Boris Kushhov, 16 février 2024

Chine-Ouzbékistan : un nouveau statut des relations

Le 24 janvier 2024, le président ouzbek Shavkat Mirziyoyev a rencontré le président chinois Xi Jinping dans le cadre de sa visite officielle en Chine. De telles rencontres ne sont pas rares dans les relations entre les deux États : elles ont eu lieu quatre fois au cours de la seule année 2023. Cette fois-ci, cependant, il s’agit d’un événement historique : les deux parties ont relevé le niveau des relations bilatérales à celui d’un « partenariat stratégique global de tous les instants dans une nouvelle ère ». La réunion a été conduite dans un format élargi, avec la participation de 25 représentants de haut niveau de la République populaire de Chine et de la République d’Ouzbékistan. Elle a débouché sur un certain nombre de décisions significatives : notamment sur l’ouverture du bureau d’Asie centrale de la banque d’import-export de Chine à Tachkent, sur la création du Conseil des régions d’Ouzbékistan et de Chine, sur l’organisation d’un forum conjoint sur l’innovation pour la jeunesse, etc.

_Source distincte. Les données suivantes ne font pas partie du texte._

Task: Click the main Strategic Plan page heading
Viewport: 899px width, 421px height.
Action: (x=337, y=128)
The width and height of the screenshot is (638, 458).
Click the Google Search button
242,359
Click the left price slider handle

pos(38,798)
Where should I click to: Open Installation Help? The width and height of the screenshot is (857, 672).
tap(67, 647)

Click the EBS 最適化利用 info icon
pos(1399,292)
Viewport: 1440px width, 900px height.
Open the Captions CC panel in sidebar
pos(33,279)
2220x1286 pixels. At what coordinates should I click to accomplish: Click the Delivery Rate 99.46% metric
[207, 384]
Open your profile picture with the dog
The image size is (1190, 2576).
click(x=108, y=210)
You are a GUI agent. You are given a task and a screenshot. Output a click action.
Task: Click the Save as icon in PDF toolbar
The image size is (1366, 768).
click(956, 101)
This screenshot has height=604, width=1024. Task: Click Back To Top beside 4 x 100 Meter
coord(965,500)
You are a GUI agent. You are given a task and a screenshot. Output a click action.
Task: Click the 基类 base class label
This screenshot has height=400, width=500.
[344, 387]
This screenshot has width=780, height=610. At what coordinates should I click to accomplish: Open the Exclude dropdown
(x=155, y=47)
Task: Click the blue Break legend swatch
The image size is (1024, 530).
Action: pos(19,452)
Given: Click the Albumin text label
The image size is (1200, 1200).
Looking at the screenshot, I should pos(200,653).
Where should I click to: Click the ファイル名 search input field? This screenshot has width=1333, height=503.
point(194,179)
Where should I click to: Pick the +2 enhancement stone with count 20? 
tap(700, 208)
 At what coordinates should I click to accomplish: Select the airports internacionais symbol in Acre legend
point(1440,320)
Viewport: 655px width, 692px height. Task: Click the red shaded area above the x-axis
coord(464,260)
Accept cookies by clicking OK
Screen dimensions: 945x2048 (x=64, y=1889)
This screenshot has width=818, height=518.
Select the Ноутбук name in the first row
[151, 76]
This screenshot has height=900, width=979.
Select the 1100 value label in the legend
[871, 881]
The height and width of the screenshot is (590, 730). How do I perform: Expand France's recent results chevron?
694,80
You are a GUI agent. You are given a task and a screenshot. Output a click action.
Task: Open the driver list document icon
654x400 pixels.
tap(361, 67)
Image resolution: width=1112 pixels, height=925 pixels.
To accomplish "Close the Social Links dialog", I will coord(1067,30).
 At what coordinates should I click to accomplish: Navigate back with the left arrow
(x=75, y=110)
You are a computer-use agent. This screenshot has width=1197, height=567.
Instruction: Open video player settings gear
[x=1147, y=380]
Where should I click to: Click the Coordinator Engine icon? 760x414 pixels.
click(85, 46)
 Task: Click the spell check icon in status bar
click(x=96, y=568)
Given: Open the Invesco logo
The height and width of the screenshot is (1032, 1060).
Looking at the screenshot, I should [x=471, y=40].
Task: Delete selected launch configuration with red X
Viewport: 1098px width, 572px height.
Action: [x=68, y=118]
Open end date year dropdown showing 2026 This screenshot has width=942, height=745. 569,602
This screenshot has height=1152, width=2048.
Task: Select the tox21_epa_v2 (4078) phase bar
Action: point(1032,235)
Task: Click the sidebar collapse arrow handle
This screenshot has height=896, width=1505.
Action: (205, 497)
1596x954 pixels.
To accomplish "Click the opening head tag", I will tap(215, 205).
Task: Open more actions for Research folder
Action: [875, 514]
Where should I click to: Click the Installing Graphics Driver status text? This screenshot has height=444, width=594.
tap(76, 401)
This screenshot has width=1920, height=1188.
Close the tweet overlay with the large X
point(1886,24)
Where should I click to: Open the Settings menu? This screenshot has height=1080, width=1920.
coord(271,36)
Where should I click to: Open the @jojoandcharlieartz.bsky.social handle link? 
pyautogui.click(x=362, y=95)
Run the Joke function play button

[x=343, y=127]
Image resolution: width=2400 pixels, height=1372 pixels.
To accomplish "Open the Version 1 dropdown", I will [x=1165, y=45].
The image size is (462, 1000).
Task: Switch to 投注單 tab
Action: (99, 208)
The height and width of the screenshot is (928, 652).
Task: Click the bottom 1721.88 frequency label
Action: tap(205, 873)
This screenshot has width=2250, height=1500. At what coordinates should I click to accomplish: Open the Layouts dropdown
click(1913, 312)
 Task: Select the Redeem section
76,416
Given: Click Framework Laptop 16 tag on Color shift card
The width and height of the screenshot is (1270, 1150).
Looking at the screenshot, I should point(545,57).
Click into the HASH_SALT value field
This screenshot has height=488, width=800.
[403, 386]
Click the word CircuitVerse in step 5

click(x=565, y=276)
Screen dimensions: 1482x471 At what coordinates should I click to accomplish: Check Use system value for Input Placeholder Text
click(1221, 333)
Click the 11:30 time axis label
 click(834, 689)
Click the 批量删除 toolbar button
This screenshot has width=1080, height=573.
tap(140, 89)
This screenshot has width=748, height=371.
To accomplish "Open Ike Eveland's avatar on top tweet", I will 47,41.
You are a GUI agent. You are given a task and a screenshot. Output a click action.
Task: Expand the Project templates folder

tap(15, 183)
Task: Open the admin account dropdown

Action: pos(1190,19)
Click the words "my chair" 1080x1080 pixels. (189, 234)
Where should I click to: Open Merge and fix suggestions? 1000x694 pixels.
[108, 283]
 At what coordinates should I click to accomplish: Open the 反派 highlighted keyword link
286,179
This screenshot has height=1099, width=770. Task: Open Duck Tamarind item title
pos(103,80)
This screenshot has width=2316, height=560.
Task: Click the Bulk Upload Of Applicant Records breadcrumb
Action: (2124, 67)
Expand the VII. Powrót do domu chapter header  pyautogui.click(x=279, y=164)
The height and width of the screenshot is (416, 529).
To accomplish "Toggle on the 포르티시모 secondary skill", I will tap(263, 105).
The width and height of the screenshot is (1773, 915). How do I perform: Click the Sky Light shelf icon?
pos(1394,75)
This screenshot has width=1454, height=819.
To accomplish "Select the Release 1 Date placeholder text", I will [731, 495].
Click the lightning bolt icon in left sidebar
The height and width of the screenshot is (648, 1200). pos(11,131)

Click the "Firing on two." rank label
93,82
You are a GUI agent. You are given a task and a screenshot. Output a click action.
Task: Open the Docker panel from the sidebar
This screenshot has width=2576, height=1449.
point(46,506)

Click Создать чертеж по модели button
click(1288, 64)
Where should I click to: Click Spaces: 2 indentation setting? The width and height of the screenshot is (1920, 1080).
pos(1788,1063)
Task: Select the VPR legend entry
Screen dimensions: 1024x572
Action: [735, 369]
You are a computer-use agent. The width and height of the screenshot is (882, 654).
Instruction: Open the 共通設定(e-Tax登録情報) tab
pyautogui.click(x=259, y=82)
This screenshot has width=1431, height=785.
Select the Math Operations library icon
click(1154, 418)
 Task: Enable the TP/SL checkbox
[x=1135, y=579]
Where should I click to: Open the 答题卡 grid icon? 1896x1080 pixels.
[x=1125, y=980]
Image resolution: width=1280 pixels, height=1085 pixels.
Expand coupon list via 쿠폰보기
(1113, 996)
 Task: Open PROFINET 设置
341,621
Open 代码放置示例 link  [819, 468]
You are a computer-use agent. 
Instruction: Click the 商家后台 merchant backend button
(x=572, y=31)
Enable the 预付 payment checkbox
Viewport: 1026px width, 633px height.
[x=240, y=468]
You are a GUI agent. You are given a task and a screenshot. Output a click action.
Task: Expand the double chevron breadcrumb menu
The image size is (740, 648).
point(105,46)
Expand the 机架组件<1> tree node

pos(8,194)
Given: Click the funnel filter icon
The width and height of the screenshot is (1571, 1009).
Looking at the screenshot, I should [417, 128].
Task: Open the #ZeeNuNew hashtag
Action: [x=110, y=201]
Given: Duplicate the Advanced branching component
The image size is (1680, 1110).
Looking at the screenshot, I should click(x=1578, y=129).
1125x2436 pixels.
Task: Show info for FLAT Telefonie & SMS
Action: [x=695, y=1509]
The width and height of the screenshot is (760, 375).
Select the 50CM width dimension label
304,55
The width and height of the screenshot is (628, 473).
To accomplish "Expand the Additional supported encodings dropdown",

Les parties ont également souligné l’importance d’un démarrage rapide des travaux pratiques pour la construction du chemin de fer Chine-Kirghizistan-Ouzbékistan. Dans le cadre de la coopération en matière de transport et d’infrastructure, il a également été annoncé l’ouverture d’un nouveau corridor multimodal Ouzbékistan-Kazakhstan-Chine (sur l’itinéraire Tachkent-Khorgos-Qingdao).

La croissance du chiffre d’affaires commercial des deux pays a été positivement estimée, ayant doublée pour 2023 et révélant donc le calcul de cet indicateur pour atteindre les 14 milliards de dollars (un quart du chiffre d’affaires total du commerce extérieur de l’Ouzbékistan). Mais les parties s’attendent à ce que le niveau de 20 milliards de dollars soit atteint dans un avenir proche. Le volume des investissements cumulés de la Chine en Ouzbékistan a dépassé 14 milliards de dollars.

À l’issue des pourparlers, le leader ouzbek a invité le dirigeant chinois à effectuer une visite officielle à Tachkent. À l’issue des entretiens entre les deux chefs d’État, 15 documents bilatéraux ont été signés.

Le forum conjoint Chine-Ouzbékistan sur l’investissement, qui s’est tenu à Shenzhen, ancienne première zone économique libre de la République populaire de Chine, située dans la province méridionale de Guangdong, a été couronné de résultats et de succès non moins notables.

Le président de l’Ouzbékistan a discuté avec le chef de la société pétrolière et gazière CNPC des possibilités de construire des installations souterraines de stockage de gaz et de moderniser les systèmes de transport de gaz dans le pays. Par ailleurs, le chef de la république a mené des négociations avec le chef de la société chinoise CITIC, avec le président du fond d’investissement des routes de la soie, avec le secrétaire du Comité provincial du Parti du Guangdong, avec le président de la BAII et le chef de l’Eximbank chinoise : le portefeuille de projets communs avec cette dernière organisation atteint 3,5 milliards de dollars. La direction de la société SANY a  discuté de la possibilité de construire un autre parc éolien au Karakalpakstan, ainsi qu’une usine de fabrication d’éoliennes. Les possibilités de coopération pour réduire les pertes du réseau énergétique ont été discutées avec la direction de CSG.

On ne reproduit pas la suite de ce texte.